一百年前,中国现代史学的开山王国维先生就十分推崇西周的制度文化,认为商周之际社会发生了深刻的变化,“中国政治与文化之变革,莫剧于殷周之际”。也就是说,西周的政治与文化变革的程度不仅超过了夏与商,也超过了西周以后秦、汉、隋、唐、元、明、清,是一个最值得也是最需要重视的时期。当代著名历史学家李学勤先生指出:“中国古代文明,经过相当漫长的酝酿和形成的过程,到夏商而勃兴,至西周而进一步发扬光大,史云文王受命,武王伐商,周公制礼作乐,成为传统上艳称的盛世。古人说周人尚文,孔子曾讲:‘郁郁乎文哉,吾从周。’西周的制度文化,奠定了中国传统文化的基础。”可见夏商只是蓬勃兴起,刚刚开始制度文化的建设,到西周才发扬光大,成就了一代盛世。李先生的最后一句话很重要,是西周“奠定了中国传统文化的基础”,其他朝代再重要,也没有西周那样卓绝的行为。具体表现在以下五个方面。
1、“问鼎中原”的故事见于《左传•宣公三年》和《史记•楚世家》,“问鼎”一词成为觊觎国家管理权的代名词,可见是周人将青铜器象征社稷的意义发挥到了极致。
2、青铜鼎虽然在夏代已经出现了,在商代有了发展,但是考古发现和学术研究的成果都说明了列鼎制度的产生是在西周早中期之交,到西周晚期以后臻于完善。列鼎制度的建立,标志着严格的区分贵族等级、规范社会秩序的制度已形成。
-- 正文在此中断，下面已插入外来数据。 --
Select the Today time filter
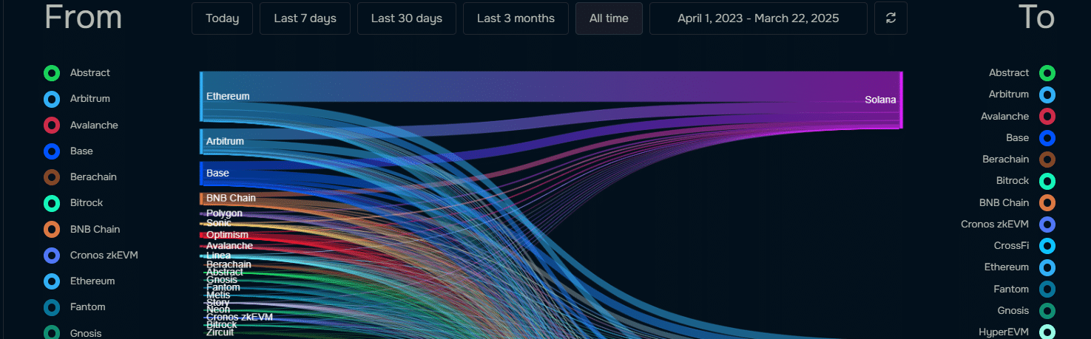Screen dimensions: 1091x339 click(222, 18)
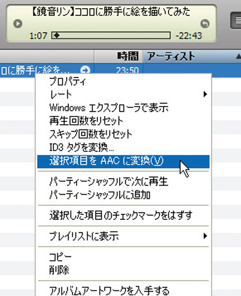Image resolution: width=241 pixels, height=296 pixels.
Task: Click the small play icon in the status display
Action: click(18, 24)
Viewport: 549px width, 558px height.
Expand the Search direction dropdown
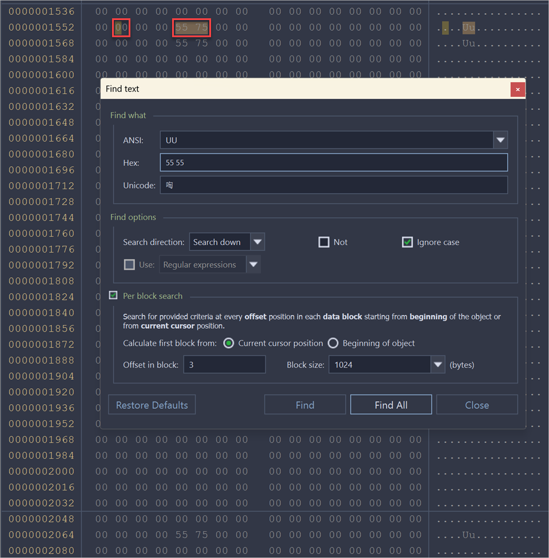(257, 242)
3、《尚书大传》谈到周公“六年制礼作乐”,可见西周之前没有完善的礼乐制度,是西周初年周公制作的,西周以后的礼乐制度大都遵循周礼。
4、商人的国家形式大概与现代的联邦近似,看似下属的方国却时而附和时而背叛;周人则不同,周王将子嗣派往各地,封建诸侯,造成“普天之下,莫非王土,率土之滨,莫非王臣”的统治局面。
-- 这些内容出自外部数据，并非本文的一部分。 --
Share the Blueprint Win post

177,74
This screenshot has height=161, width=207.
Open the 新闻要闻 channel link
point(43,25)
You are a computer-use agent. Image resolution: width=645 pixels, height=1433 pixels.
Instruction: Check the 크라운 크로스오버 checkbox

5、迄今为止,在夏代青铜器上还没有发现文字。商代青铜器上有文字,但大部分是族徽和日名,属于自名体铭文,内容单一;少量的叙事体铭文也很短,不到50字,意义有限。而西周不同,50字以上的长篇铭文很多,如前所言。
总之,西周在以上五个方面都超越了夏商,树立了榜样,奠定了中国传统文化的基础,影响了中国以后数千年的文明史。
三、结语
综上所述,从世界文明的视野来看,衡量中国古代文明的三个条件,城址、青铜器和文字,在陕西地区表现得最为出色。从中国历史发展的进程来看,西周时期的陕西同样是中国古代文明最耀眼的时期。陕西是“青铜器之乡”,是中国几个出土青铜器最多的省份之一,更是出土金文最多的省份。宝鸡是陕西出土青铜器和金文最多的地区,被誉为中国的“四大国宝”的毛公鼎、大盂鼎、散氏盘、虢季子白盘就出在这里,艺术价值最高的100篇金文中的绝大部分也出在这里。文明时代的光芒照耀在文明蓬勃发展的地域,显得分外绚丽夺目。
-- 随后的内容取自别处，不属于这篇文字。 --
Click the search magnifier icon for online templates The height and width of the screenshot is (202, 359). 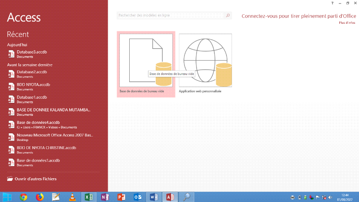[x=228, y=16]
传世文献资料告诉我们黄帝陵在陕西黄陵,炎帝陵在陕西宝鸡,虽然是传说,也并非子虚乌有。地下出土考古资料告诉我们早在仰韶文化时期,关中地区就有大片的聚落遗址,宝鸡地区因为地理位置和气候条件的优越,遗址繁多,胜于丰镐地区。从上世纪50年代半坡遗址的发现到本世纪石峁遗址的发现,出土的实物资料一再地说明陕西的远古文明有着丰厚的底蕴。尤其引人注目的是,从西周开始,秦朝、西汉、东汉、西晋、前赵、前秦、后秦、西魏、北周、隋朝、唐朝都定都于陕西西安,无论是从东西还是南北来的族群,只要聚集到这块神奇的土地,势必兴旺称霸,继往开来,重整文明伟业。可以说从夏代开始,中国四千年的文明史,有一半时间是在陕西运筹帷幄,而最早的西周文明就是在宝鸡发扬光大的。
总而言之,中国古代文明聚焦在陕西,陕西古代文明聚焦在宝鸡,陕西是中国的一块神奇土地,宝鸡又是陕西的一块最耀眼的神奇土地。